A fim de reverter as mudanças climáticas, será necessária — de acordo com o relatório — a retirada de recursos de atividades extrativistas e ambientalmente prejudiciais e realocar nas que priorizam o cuidado com as pessoas e o planeta em detrimento do lucro.

A economia verde é o futuro, e a transição para essa economia deve ser assegurada por meio de políticas que ajudem as mulheres no acesso a oportunidades que contemplam emprego, moradia, tecnologia e educação. O Estado deve prover sistemas de proteção social que apoiem o bem-estar econômico e social das mulheres e meninas, considerando as consequências do avanço do aquecimento no globo.

A merenda escolar é um dos caminhos apontados para amenizar a sobrecarga ocasionada pelo trabalho de cuidado não remunerado das mulheres, pois propicia nutrição às crianças, além de que esse caminho pode ser ainda mais sustentável, considerando que os ingredientes e alimentos podem ser adquiridos de pequenas agricultoras que respeitem de maneira plena o meio ambiente.

Representação

Para uma justiça climática que seja pelo direito das mulheres, especialistas defendem um enfoque que integre o gênero na elaboração de políticas públicas ambientais.
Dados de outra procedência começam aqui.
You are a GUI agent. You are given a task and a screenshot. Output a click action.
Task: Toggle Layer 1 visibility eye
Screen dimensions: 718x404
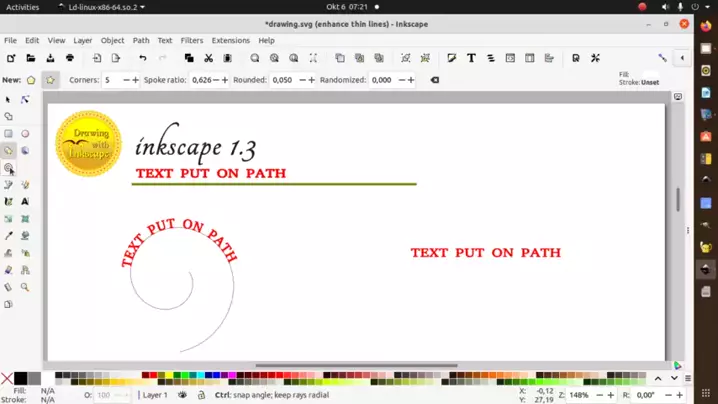click(182, 395)
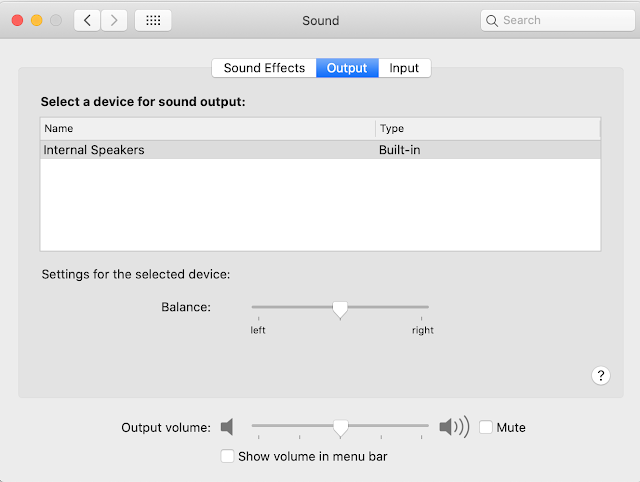This screenshot has height=482, width=640.
Task: Switch to the Sound Effects tab
Action: [x=264, y=68]
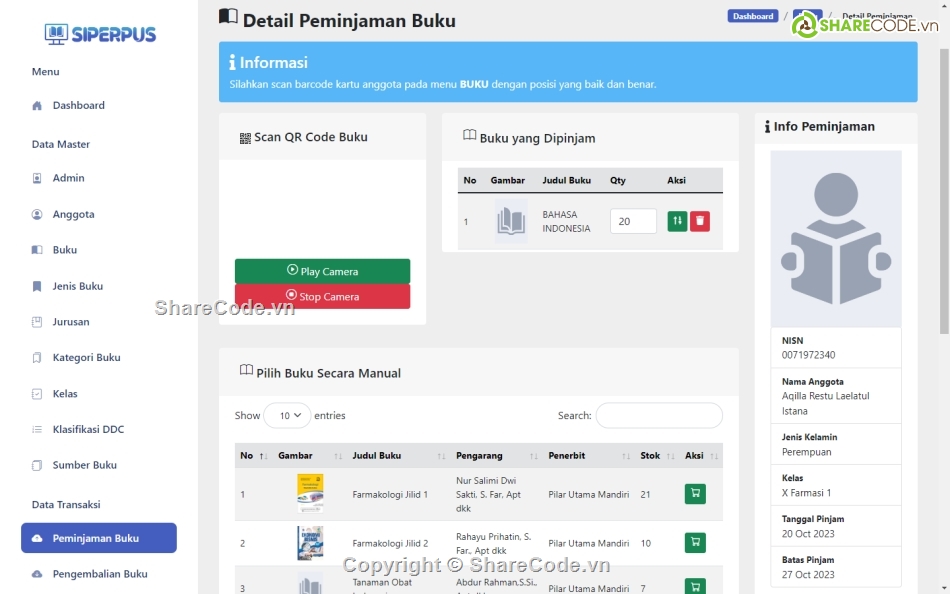The height and width of the screenshot is (594, 950).
Task: Click the Sumber Buku sidebar icon
Action: (x=36, y=465)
Na contemporaneidade, mulheres estão sub-representadas em ministérios de proteção ambiental no nível nacional. Por um lado, as mulheres têm participado mais em delegações para as conferências climáticas COP da ONU, dados indicam um aumento de 30% para 35% entre 2012 e 2022, já por outro lado, a proporção de delegações que tem mulheres na liderança diminuiu de 21% para 20% tendo em mente o mesmo período.
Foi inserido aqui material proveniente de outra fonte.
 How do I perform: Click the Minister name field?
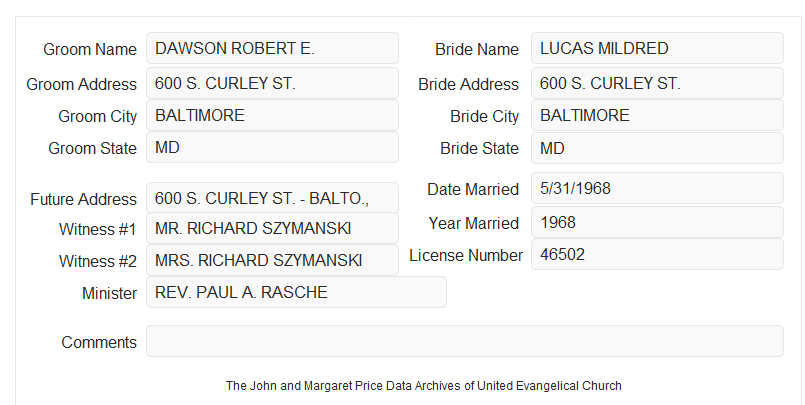click(x=296, y=292)
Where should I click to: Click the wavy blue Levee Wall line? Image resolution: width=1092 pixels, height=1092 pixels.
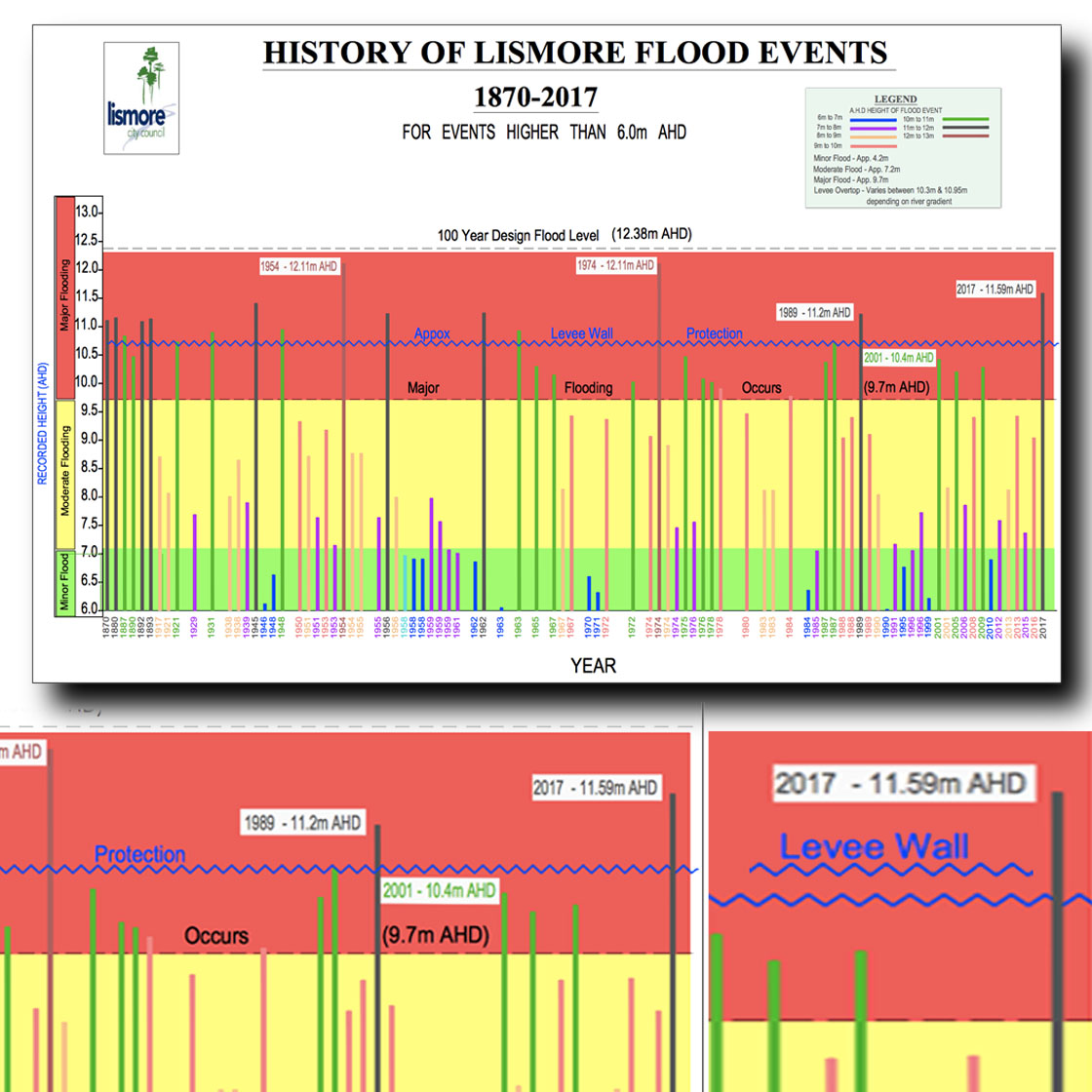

É citado como um exemplo de sucesso no parecer o caso do “La via Campesina”, organização global que mulheres e pessoas com diversas identidades de gênero estabeleceram uma Assembleia de Mulheres, com o propósito desta garantir paridade de gênero, integrando as demandas dessas minorias e capacitando-as nas tomadas de decisões sobre clima e alimentação desde comunidade locais até o Sistema ONU

Reparação

O foco dos recursos financeiros para combater as mudanças climáticas deve focar nos países e populações mais vulneráveis para, dessa maneira, promover reparações históricas e desigualdades vigentes.
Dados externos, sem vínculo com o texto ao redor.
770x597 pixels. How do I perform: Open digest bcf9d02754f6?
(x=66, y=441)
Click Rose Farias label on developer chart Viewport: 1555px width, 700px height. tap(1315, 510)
Apesar de ter sido aprovado um fundo de perdas e danos na COP 27, os fundos são voluntários, isto é, não há nenhuma garantia de que os países ricos do Norte global serão responsabilizados por danos ocasionados pela exploração desenfreada dos recursos, fato que ocorre há mais de 170 anos.

Para contornar essa situação, o relatório convida os países ricos a financiarem programas climáticos que garantam o destino dos recursos aos países mais pobres e às organizações femininas de base para pagar a dívida climática, afinal, eles foram responsáveis por mais de 92% das emissões excessivas

Por fim, os países desenvolvidos devem solucionar as consequências que não se relacionam diretamente com a economia. Querendo ou não, as consequências se relacionam com o já mencionado trabalho não remunerado, aumento da violência baseada em gênero e o deslocamento de povos de suas terras ancestrais, algo que provoca um apagamento dos conhecimentos e patrimônio daqueles povos.

*Este conteúdo está alinhado aos Objetivos de Desenvolvimento Sustentável (ODS), na Agenda 2030 da Organização das Nações Unidas (ONU).